▶ _Okuma Parçası_:
———

Kurutulmuş yosun içerisinde salatalık, pilav ve sebzelerle hazırlanıyor. Balık koymaksa sizin tercihinize kalıyor.

SOJU

Pirinç ile yapılan alkollü bir içecek. Koreli arkadaşlarımızın önerisi biraya karıştırarak içmemiz oldu. Ama usulü shot bardaklarıyla tek seferde içmekmiş. Tadı fena değil. Farklı meyve aromalı olanları da var.

SEUL'DE NEREYE GİDİLİR, NERELER GEZİLİR?

  • Gyeongbokgung Sarayı
  • Bukchon Hanok Köyü
  • Changdeokgung Sarayı ve Gizli Bahçe
  • Kore Ulusal Müzesi
  • Geleneksel pazarlar

Gyeongbokgung Sarayı: Seul’de yer alan sarayların en büyüğü. 1395 yılında yapılmış. Kore’ye dair tarihi ve geleneksel bir şey görmek istiyorsanız kesin gitmelisiniz.

Bukchon Hanok Köyü: Seul’de binalar çok yüksek ve ışıklı. Maslak diyelim siz ondan fazlasını hayal edin. Ama bu köyün geleneksel mimariye sahip olduğu ve görülmesi gerektiği söyleniyor. Maalesef bizim zamanımız yetmedi ama alınması gereken notlar arasında.

Changdeokgung Sarayı ve Gizli Bahçe: 1405’te inşa edilmiş ve 1997’de UNESCO Dünya Mirası Listesi’ne girmiş. Bahçesi için tam bir rüya tabirini kullanabiliriz.

Kore Ulusal Müzesi: Asya’nın en büyük müzelerinden biri. Arkeoloji, sanat ve tarih meraklılarının ilgisini çekeceği kesin. Özellikle Korelilerin tarihsel gelişimini görmek için müthiş. Modern bir müze olduğunu da söyleyelim...

Geleneksel pazarlar: Büyüklü küçüklü birçok pazar yeri var. Kaldığınız otele en yakın olanı sormanız yeterli. En büyükleri ise Namdaemun ve Gwangjang. Özellikle kozmetik ürünleri, baharatlar, deniz ürünleri, hediyelik eşyaları keşfetmek için birine mutlaka uğrayın.

———

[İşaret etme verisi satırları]
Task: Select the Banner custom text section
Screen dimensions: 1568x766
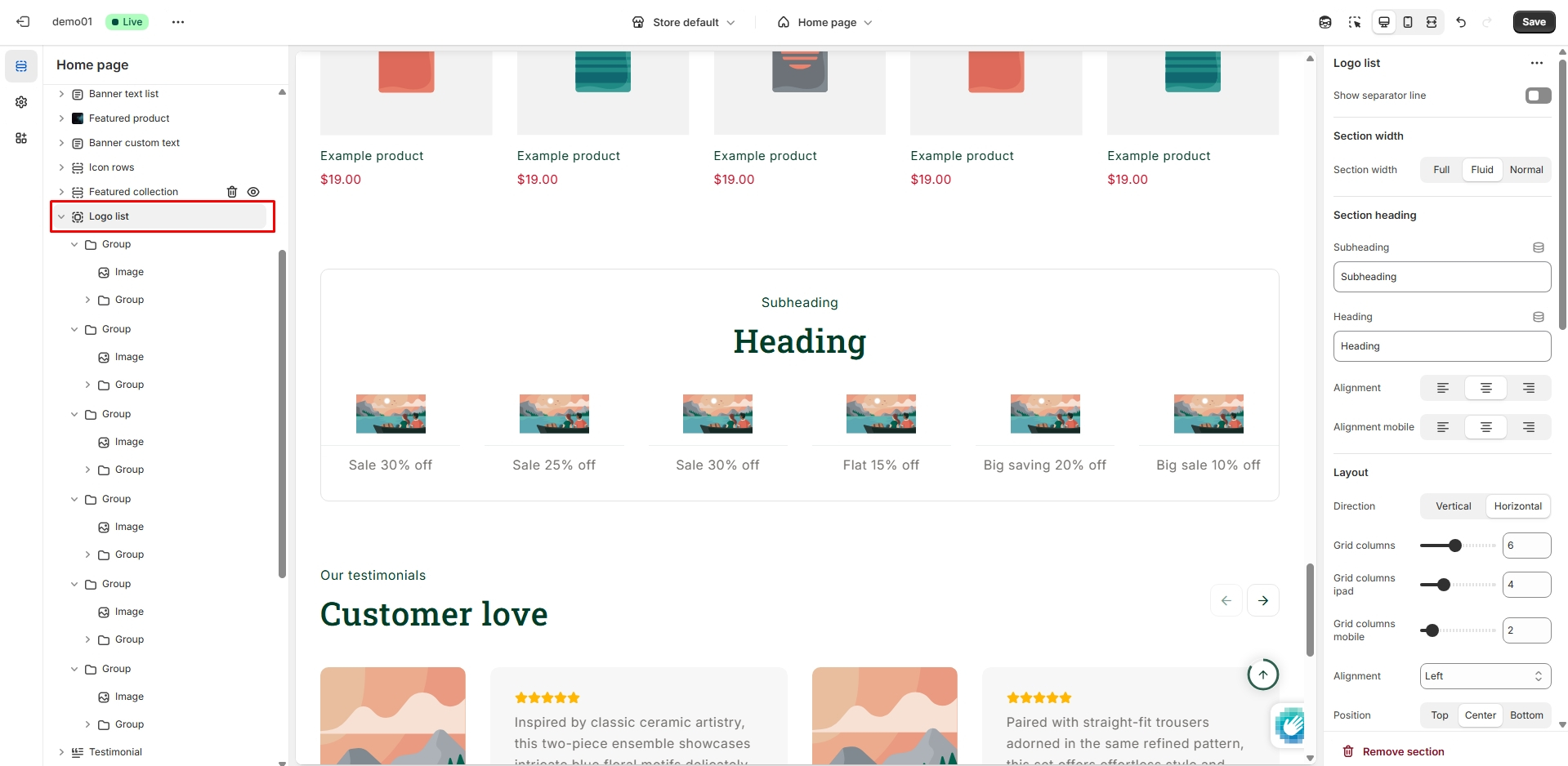Action: pyautogui.click(x=134, y=143)
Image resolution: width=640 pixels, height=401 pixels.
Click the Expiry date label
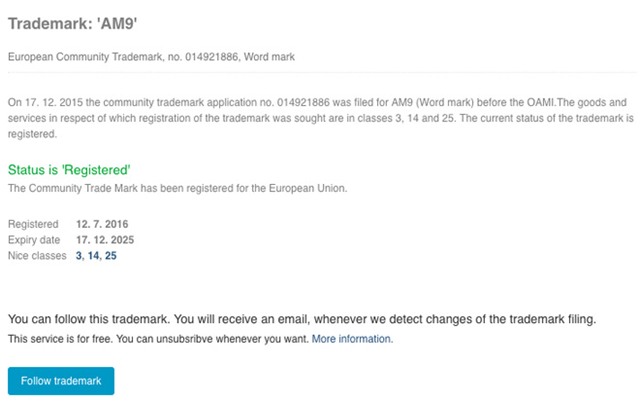click(x=35, y=240)
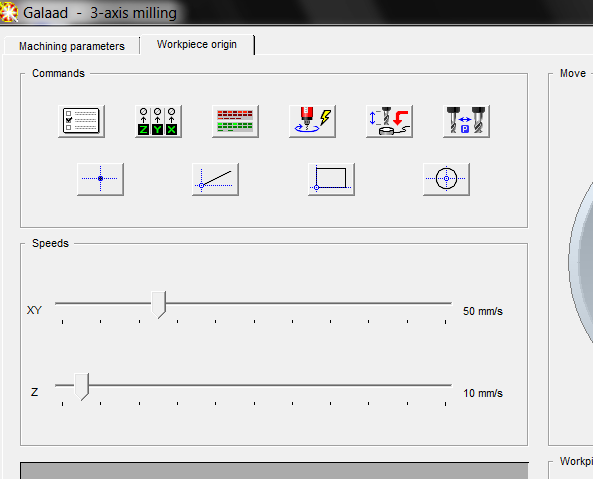Choose the single point crosshair origin button

(100, 179)
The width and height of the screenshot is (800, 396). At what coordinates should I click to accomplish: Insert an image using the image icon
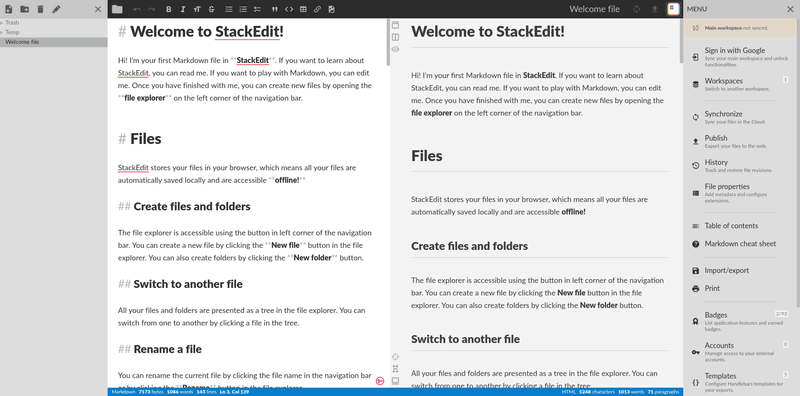click(x=332, y=9)
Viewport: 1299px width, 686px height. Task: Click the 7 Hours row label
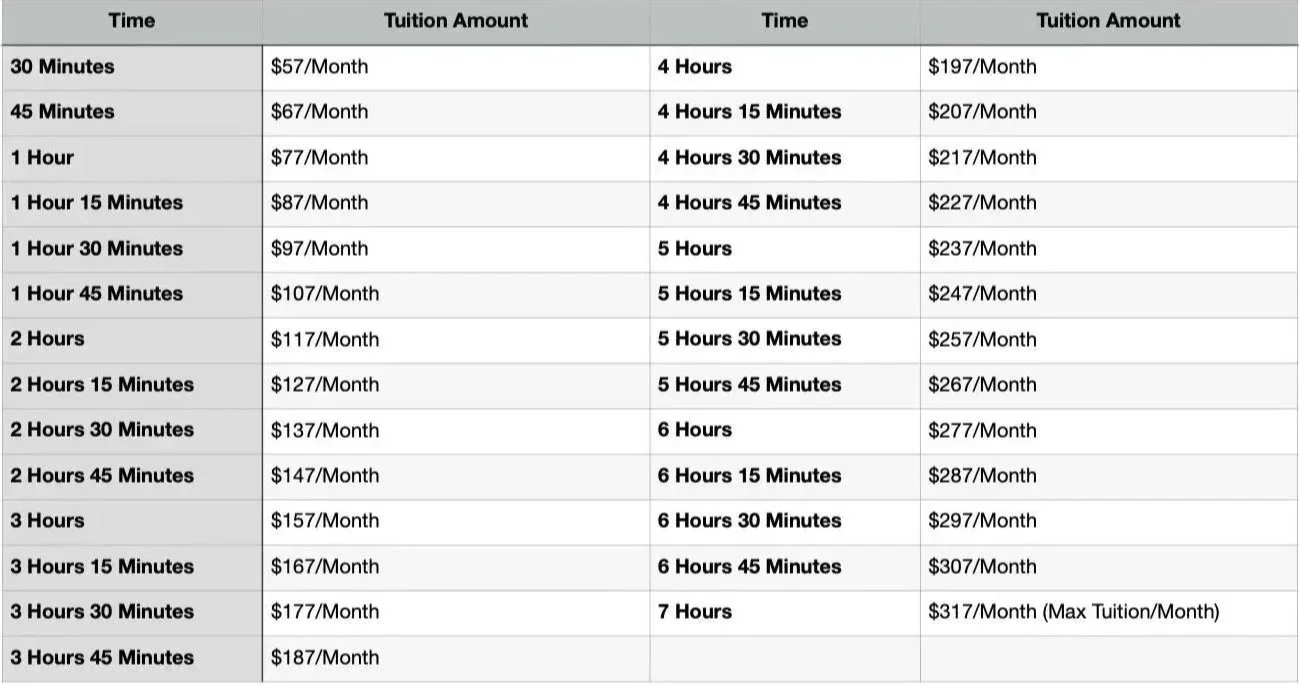click(694, 612)
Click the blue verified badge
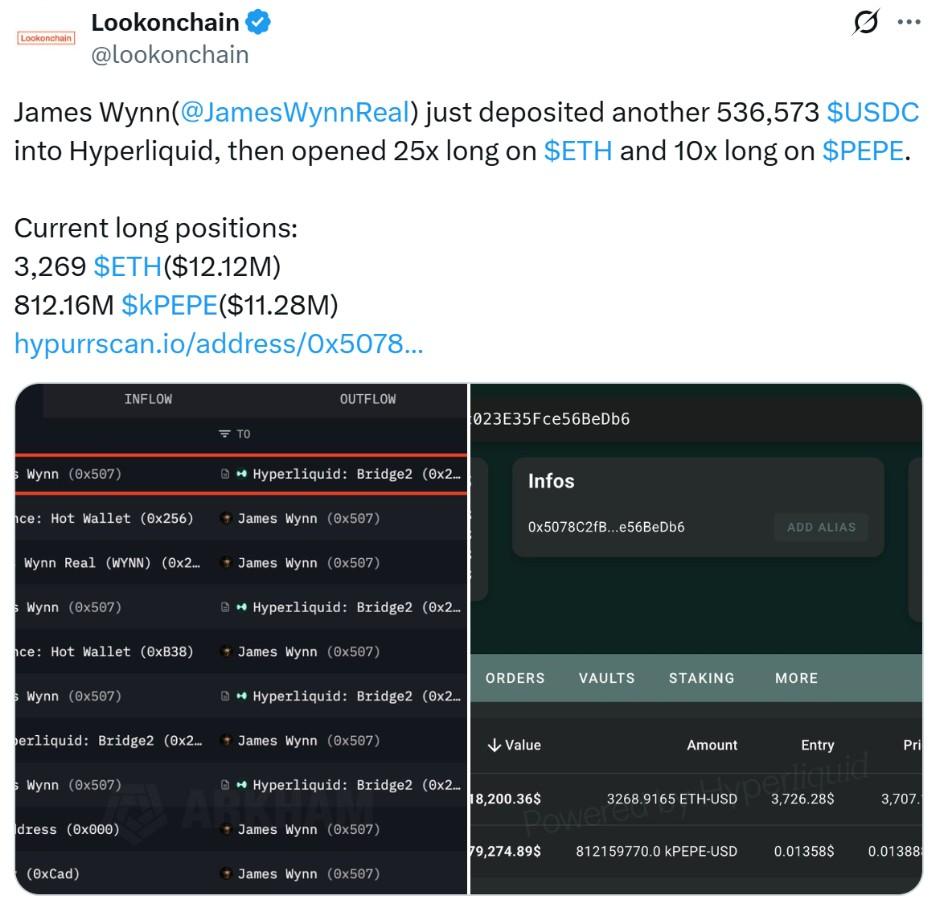The width and height of the screenshot is (942, 898). click(259, 22)
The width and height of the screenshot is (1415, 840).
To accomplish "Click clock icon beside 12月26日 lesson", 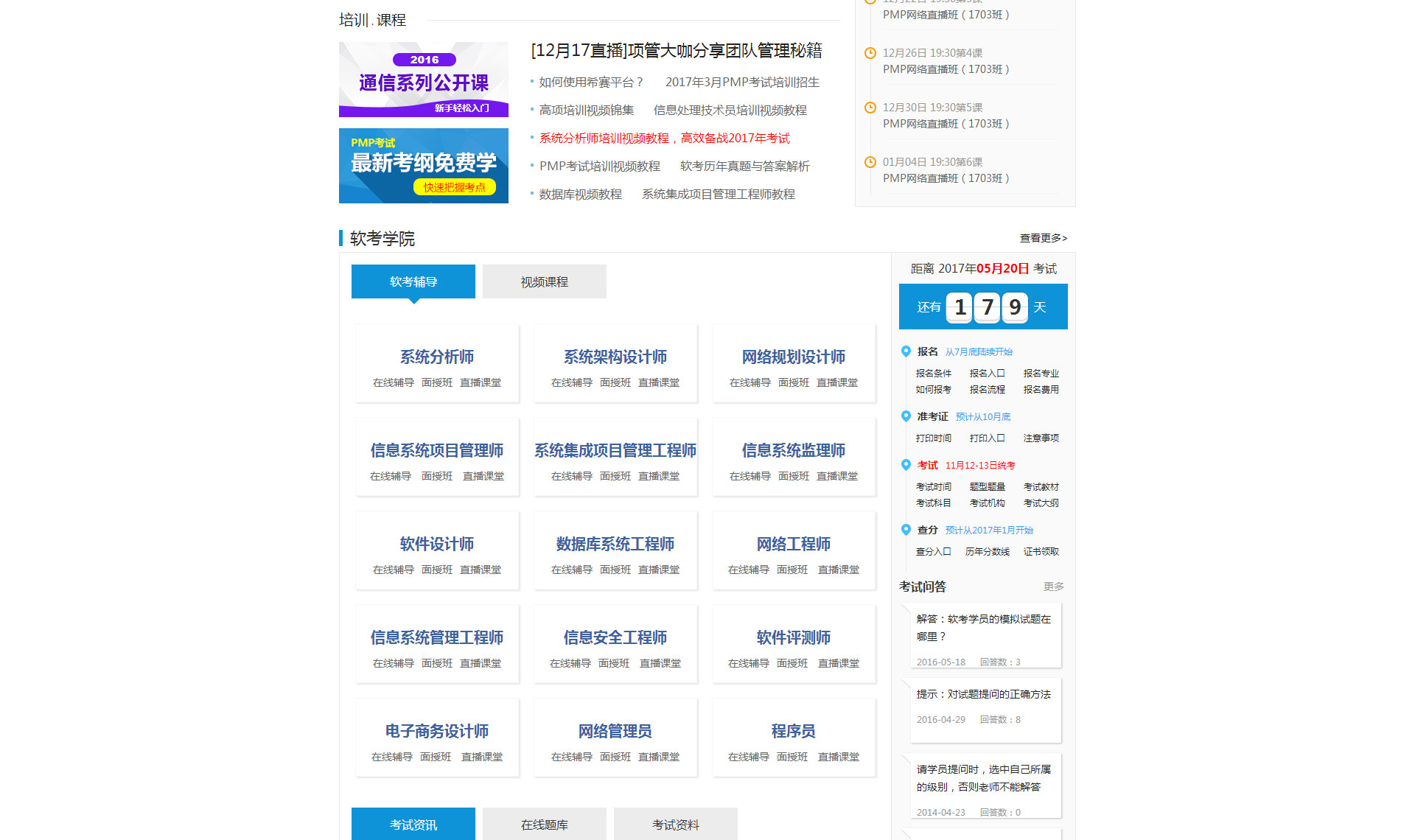I will (x=870, y=53).
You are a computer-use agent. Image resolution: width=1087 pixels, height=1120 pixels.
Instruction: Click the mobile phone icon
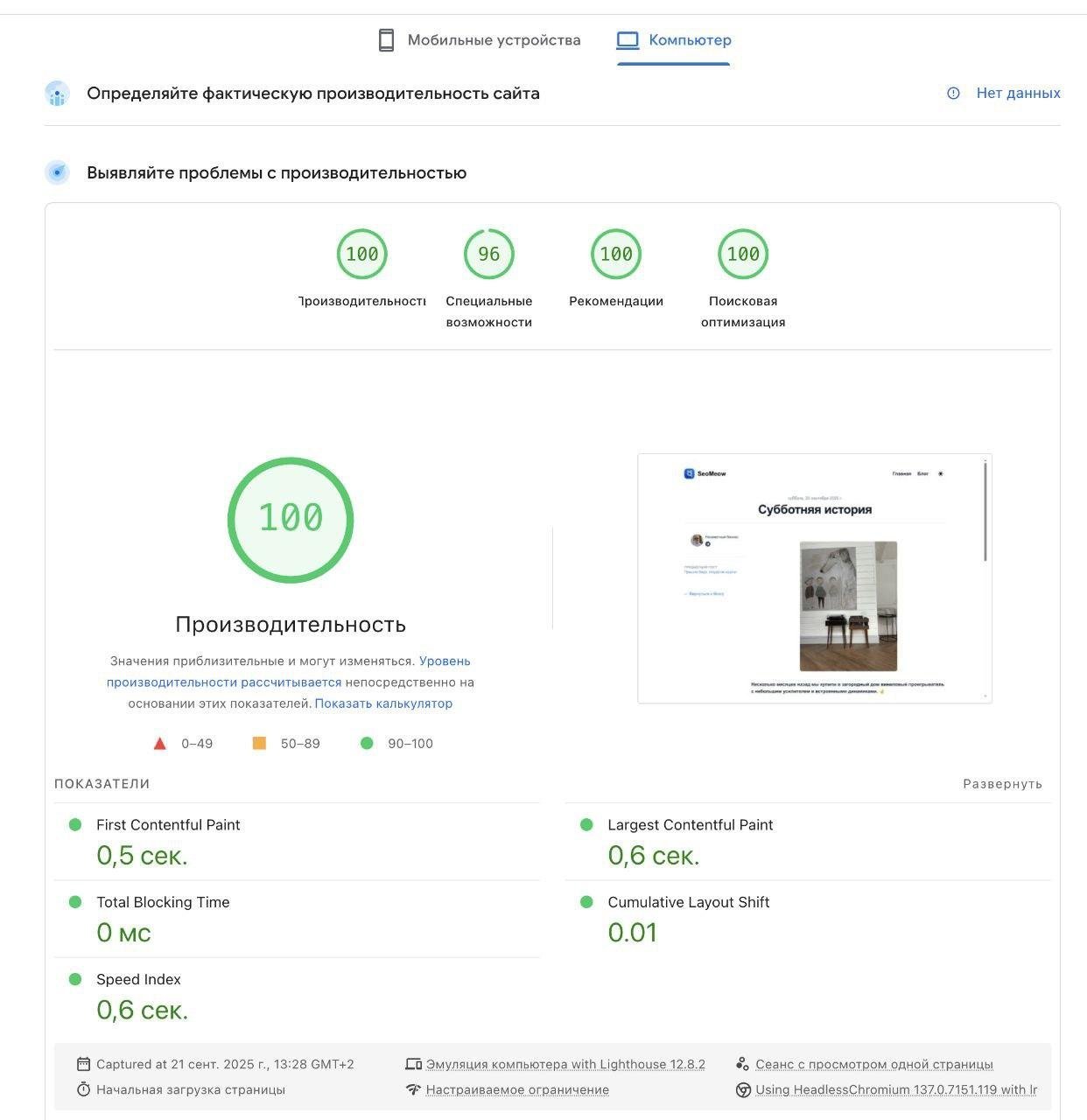click(386, 40)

———

▶ _Verilen Problem 1_:
Seul gezi yazısına göre Changdeokgung Sarayı ve Gizli Bahçe hangi yıl UNESCO Dünya Mirası Listesi'ne girmiş?
▶ _Verilen Problem 2_:
Seul gezi yazısını son cümlesinden sonra devam ettirin.

▶ _Yanıt 1_:
1997 yılında.

▶ _Yanıt 2_:
GÜZEL OL, BİR ADIM ÖNDE OL!

Kore hem kozmetik dünyasında hem de estetik ameliyatlarda bir dünya lideri olma yolunda ilerliyor. Kadınlı erkekli herkes ‘aşırı’ bakımlı. Gözleri büyüten lenslerden, yüzü kalıp gibi gösteren beyazlatıcı kremlere kadar pek çok şaşırtıcı detayla burada karşılaşmanız mümkün. Özellikle kağıt yüz maskeleri ve ginseng içerikli kremler buradan alacaklarınız arasında olmalı. Seul’de yaşayanlar güzel olmanın saygı görmek için şart olduğunu düşünüyor.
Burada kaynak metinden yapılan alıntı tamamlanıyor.